Members of this team include lawyers Kartini Mulyadi, Luhut
Pangaribuan, and officials from the police force, and the General
Attorney's Office.
Head of the second team, FSPC vice secretary, Hadiah Herawati,
said that only reputable lawyers with no connection to IBRA's
debtors could sit in the legal counsel.
"We asked them (the lawyers) whether they had represented (a
debtor) in a case against IBRA," she said, adding that they
cross-checked the information with IBRA's database.
Syafruddin added that, once the FSPC approved the teams' work
and debtors received the results, the uncooperative ones would be
given three months to settle any shortfall in their agreements.
"They don't need to settle their entire debts within the three
months, only the amount they had neglected to pay," he said.

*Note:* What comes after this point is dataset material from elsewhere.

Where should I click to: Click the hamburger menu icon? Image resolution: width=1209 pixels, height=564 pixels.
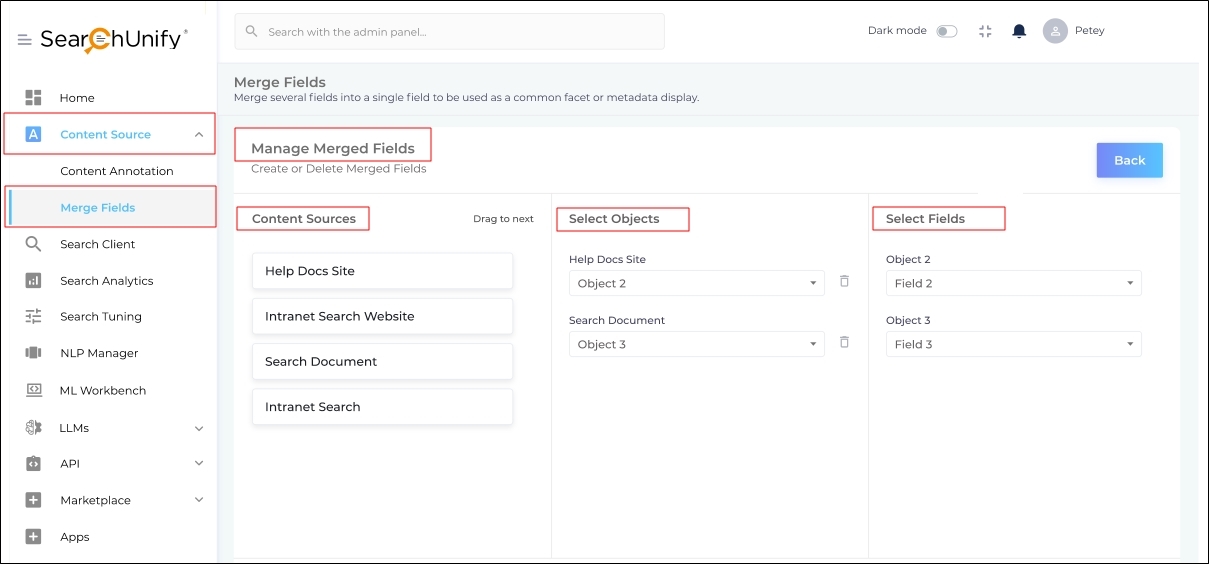25,40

But the bulk of the debts are being repaid under a scheme that
does not have a payment schedule other than its four-year
deadline.
Falling under the Master of Settlement and Acquisition
Agreement (MSAA) are some $5.6 billion in debts on which payments
have virtually stopped.
Owned by five of the country's largest conglomerates, the
debts are to be repaid through asset transfers.
But the MSAA leaves it up to the debtors when they want to
start their payments, which may block the legal counsel from
claiming those who have not begun payment as violating the MSAAs.
Elsewhere, legislators urged the government to immediately ban
the large uncooperative debtors from travel overseas, while their
debt settlement accords were being reviewed.
"Waiting for the conclusion of the legal counsel might be too
late, as the bad debtors may have fled overseas by the time they
are required for questioning," House Vice Speaker for economic
affairs Tosari Widjaya said in a statement.